▶ **To do**:
A) In the film summary, who directed Final Examination, and under what name was the director credited?
B) Please decide whether each statement agrees with the film summary, answering yes or no and quoting the words that settle it: (i) Terri Walker is strangled in the pool. (ii) The police officer is sent to Hawaii as a reward. (iii) Kristen accidentally shoots at Newman.
C) Reproduce everything in the film summary from "In the following" down to "in Hawaii now.", word for word.

▶ **Provided text**:
Final Examination is a 2003 American erotic horror thriller film which was directed by Fred Olen Ray (credited as Ed Raymond) and stars Kari Wührer, Brent Huff and Debbie Rochon.

Plot
A police officer fails in capturing a drug dealer in Los Angeles, so his boss Hugh Janus transfers him to Hawaii for disciplinary reasons. On the island some former female students are just gathering in a luxury hotel. The young ladies once belonged to the sorority "Omega Kappa Omega" and are now invited to an erotic photo shoot which is organised by Derek Simmons, the editor of the Cavalier Magazine. Shortly after their arrival, Terri Walker, one of the former students, is strangled in the pool while her friend William Culp is absent for some minutes. Detective Newman begins to investigate the murder together with his new colleague Julie Seska and the coroner Ferguson. Next to Terri's corpse they find a document which resembles a final examination certificate and has the imprint "Failed" on it. William tells them to observe Derek Simmons very closely.

In the following night, the next student dies. Amanda Calvin is lured outside to the pool by a phone call and falls victim to the unknown murderer. Later the cops find William in the hotel room of the student Megan Davidson, who also belongs to the group. They just had sex and now they are questioned. The cops get to know the background of the series of murders. Five years ago, Rachel Kincaid committed suicide by falling from a bridge in her car. At that time she was the favourite for the election of the sorority's speaker, but she was mobbed by her competitor Kristen Neal, who is also present in Hawaii now.

After Newman and Seska have clarified these connections, William wants to inform them about something. But before Newman meets him, the young man is killed by the murderer and can only indicate that there is some problem with Rachel. Newman again gets in contact with his colleague Rita in Los Angeles, who had already provided him with the file about Rachel, and asks for Simmons. Rita gets to know that the editor of the magazine is actually called James Derek Kincaid and that he is Rachel's brother. He has gathered the students in the hotel to take revenge for his sister's death.

Megan and Kristen, who are the only surviving people among the invited students, meet at the hotel room. It is the fifth anniversary of Rachel's suicide. Kristen suspects Megan and threatens her with a pistol. Suddenly the lights go out and she forces Megan to go into the hallway where she runs across the murderer. Kristen is able to expel the killer, but accidentally shoots at Seska. Newman just arrives in time to stop the killer who really proves to be Simmons alias Kincaid.

▶ **Dataset section**:
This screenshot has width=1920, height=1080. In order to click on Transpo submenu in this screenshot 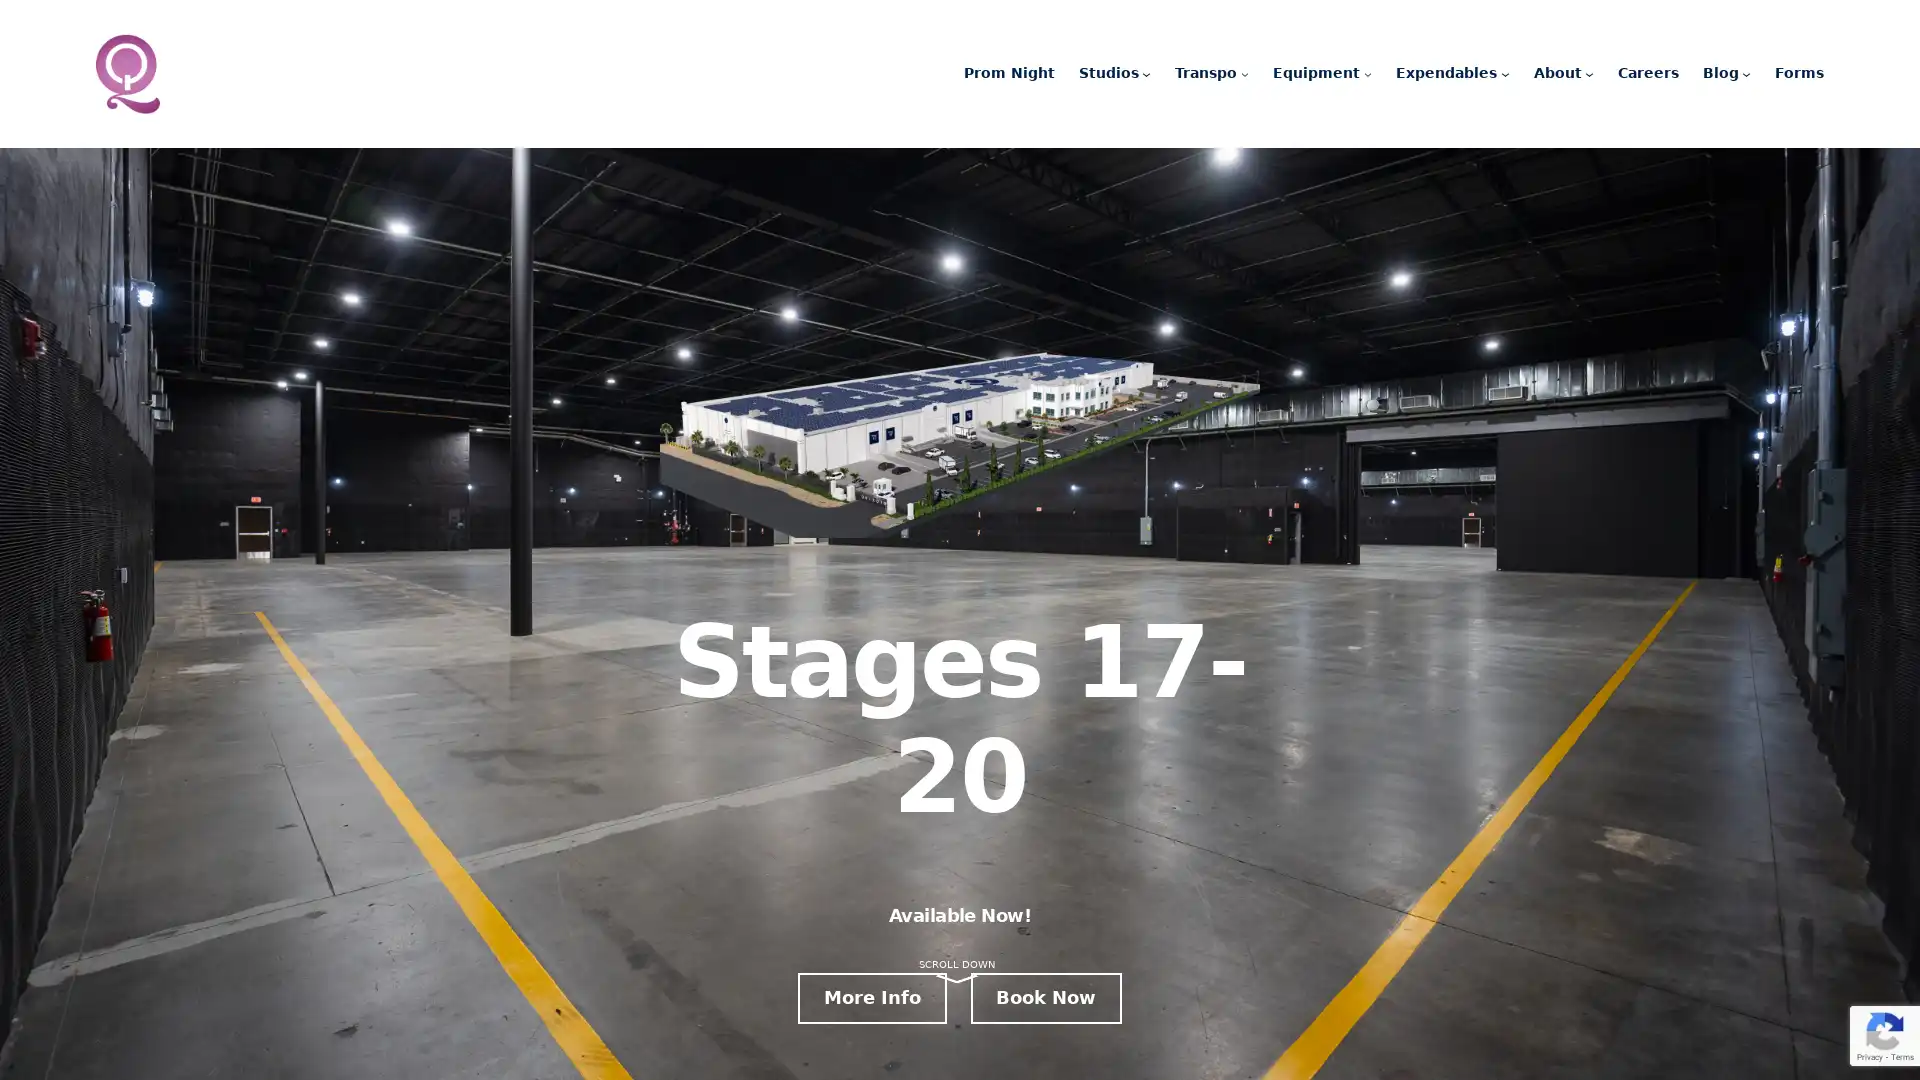, I will do `click(1243, 72)`.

▶ **Answers given**:
A) Fred Olen Ray, credited as Ed Raymond.

B)
(i) Yes: "Terri Walker, one of the former students, is strangled in the pool"
(ii) No: "transfers him to Hawaii for disciplinary reasons"
(iii) No: "accidentally shoots at Seska"

C)
In the following night, the next student dies. Amanda Calvin is lured outside to the pool by a phone call and falls victim to the unknown murderer. Later the cops find William in the hotel room of the student Megan Davidson, who also belongs to the group. They just had sex and now they are questioned. The cops get to know the background of the series of murders. Five years ago, Rachel Kincaid committed suicide by falling from a bridge in her car. At that time she was the favourite for the election of the sorority's speaker, but she was mobbed by her competitor Kristen Neal, who is also present in Hawaii now.